4 Rare Skills: How to Become a Decider

In the past, most jobs were about “doing” and success was attainable by executing on a list of tasks. 

Filing reports, spreadsheets, and following established processes was considered valuable. Reliable execution alone was enough. 

But the rise of faster, smarter, and easier-to-use AI is changing how people provide value at work. 

The technology is already an exceptional “doer”. And it’s getting better everyday.

There is good news though: success in the next-gen, AI-powered workplace can be achieved by doing what humans do best…

Evolving. 

People who evolve from “doers” to “deciders” - capable of setting strategy and direction - will have the leverage at work.

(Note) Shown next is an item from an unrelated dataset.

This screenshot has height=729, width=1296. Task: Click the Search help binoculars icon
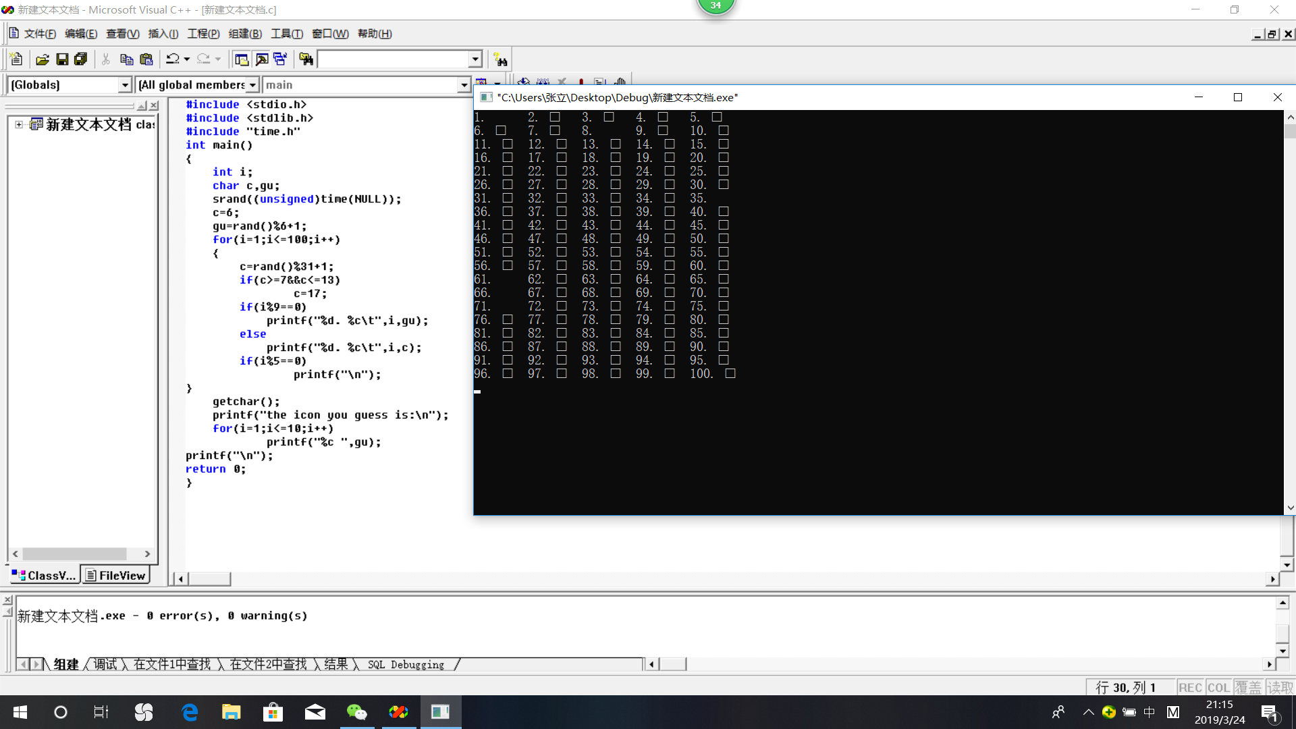pos(500,59)
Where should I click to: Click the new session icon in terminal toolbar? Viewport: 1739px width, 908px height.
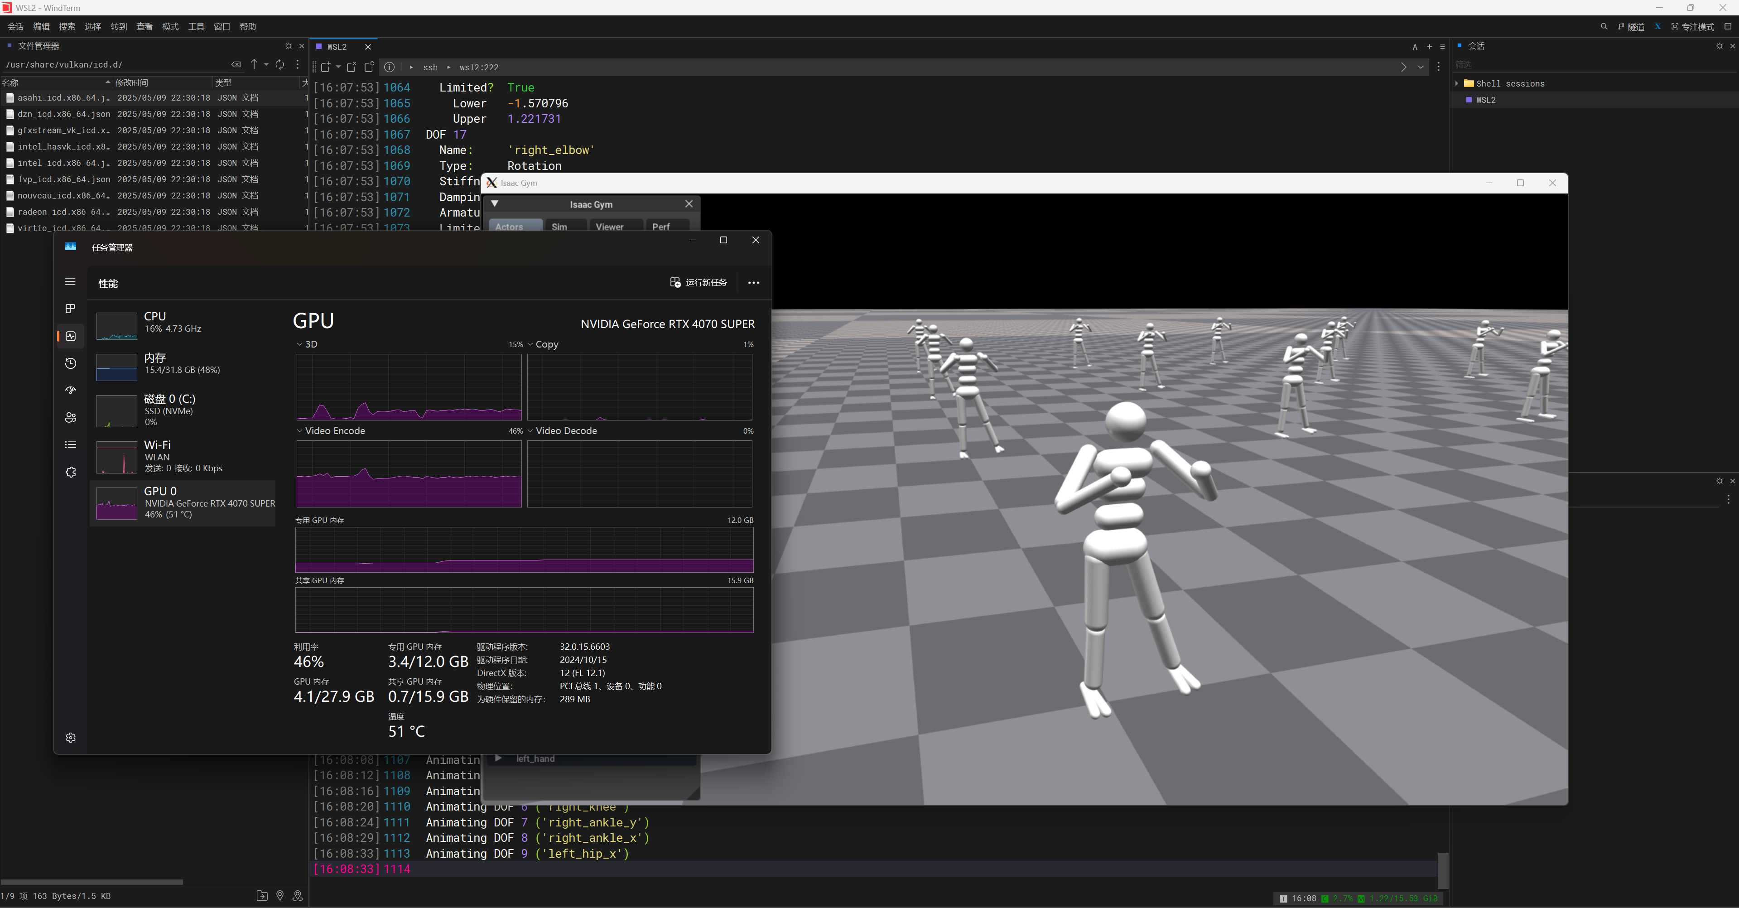click(x=326, y=67)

When AI completes the tasks while you set the direction, the technology stops being your competition and becomes your engine.

So, how do you become a decider? 

You become exceptional at:

1. General Business + Industry Context 

Too many employees can tell you what their company ‘does’ but not how their company makes money. What product lines are important? What shifts are happening in the way your customers buy? Why? When we were just completing tasks, we didn’t necessarily need that info. But smart decisions require context. 

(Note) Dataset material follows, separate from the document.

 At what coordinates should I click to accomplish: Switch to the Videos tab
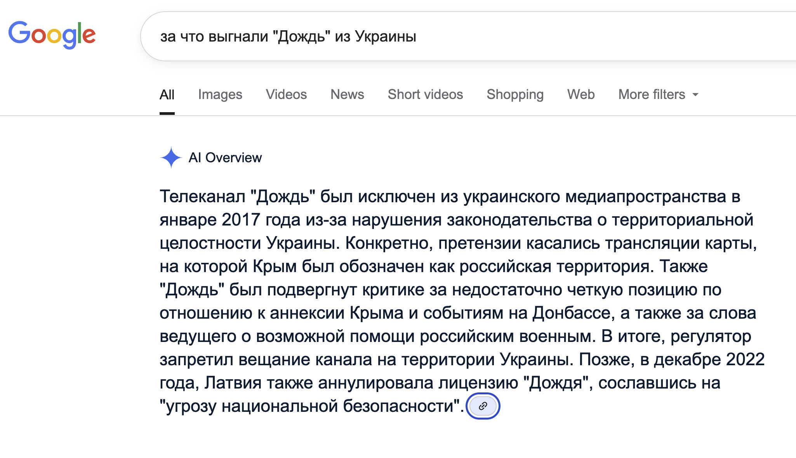(x=286, y=94)
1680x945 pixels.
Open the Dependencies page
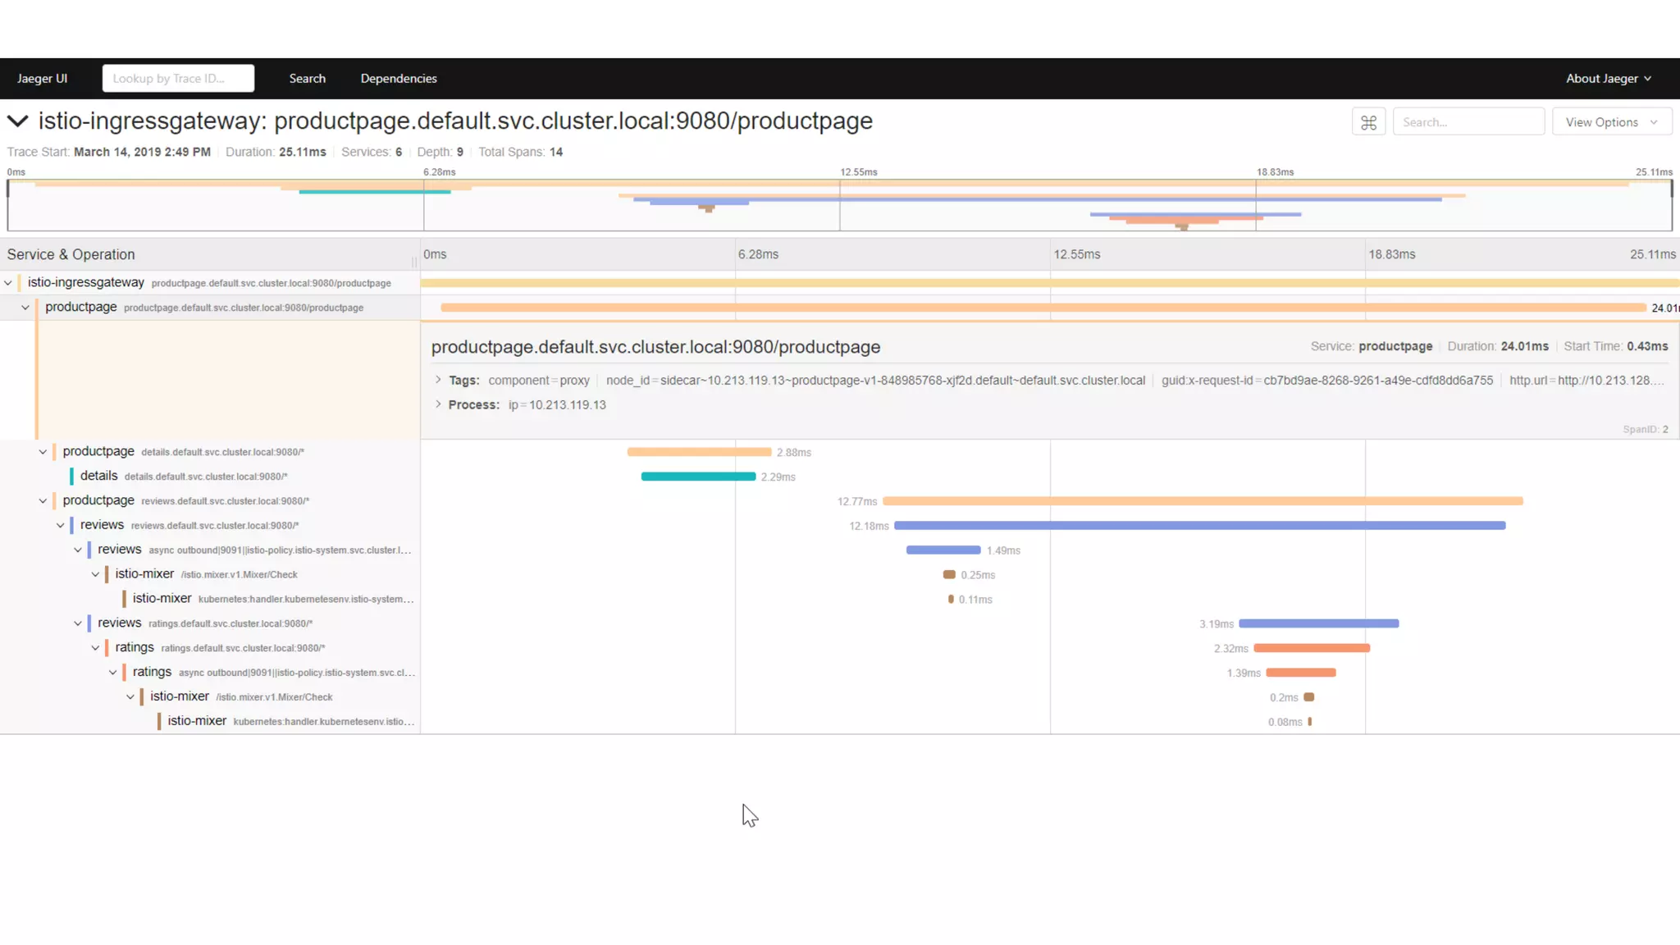pyautogui.click(x=399, y=79)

These generalist/strategy mindsets were previously reserved for Exec and BizOps teams. But that was when the deciding was reserved for them too.

Role model: Shellye Archambeau

2. Attention Management

When the noise feels endless, winning deciders manage themselves and their attention. They prioritize effectively in and out of the office - including consideration about their health. They bring efficiency to problem solving because they’ve planned ahead.

Role models: John Zeratsky & Jake Knapp of Make Time

3. Creative Thinking

True strategy and problem solving are like tests. But they’re more like the essay section than multiple choice. Options are open-ended and you don’t know whether you made the right call or not without a little experimentation and revision.  Deciders explore.

Role model: Rick Rubin & The Creative Act

4. Tech Intuition (Not just for software engineers!)

Broadly, this means you know both when and how to fully leverage technology throughout your day. Does your heart sink when you see someone copy and pasting a bunch of rows instead of building a Zapier? Do you sit down at most new systems and just kinda know how they work at a basic level? Or at least take the initiative to find out? Then you might already have strong “tech intuition.” 

Deciders don’t just use technology every day. They leverage technology every day.

Role model: Steph Smith of a16z Podcast 

Even today, these skills are more rare than you might expect and highly valued. By evolving from a doer to a decider you get to decide (pun-ish intended) what the future will hold.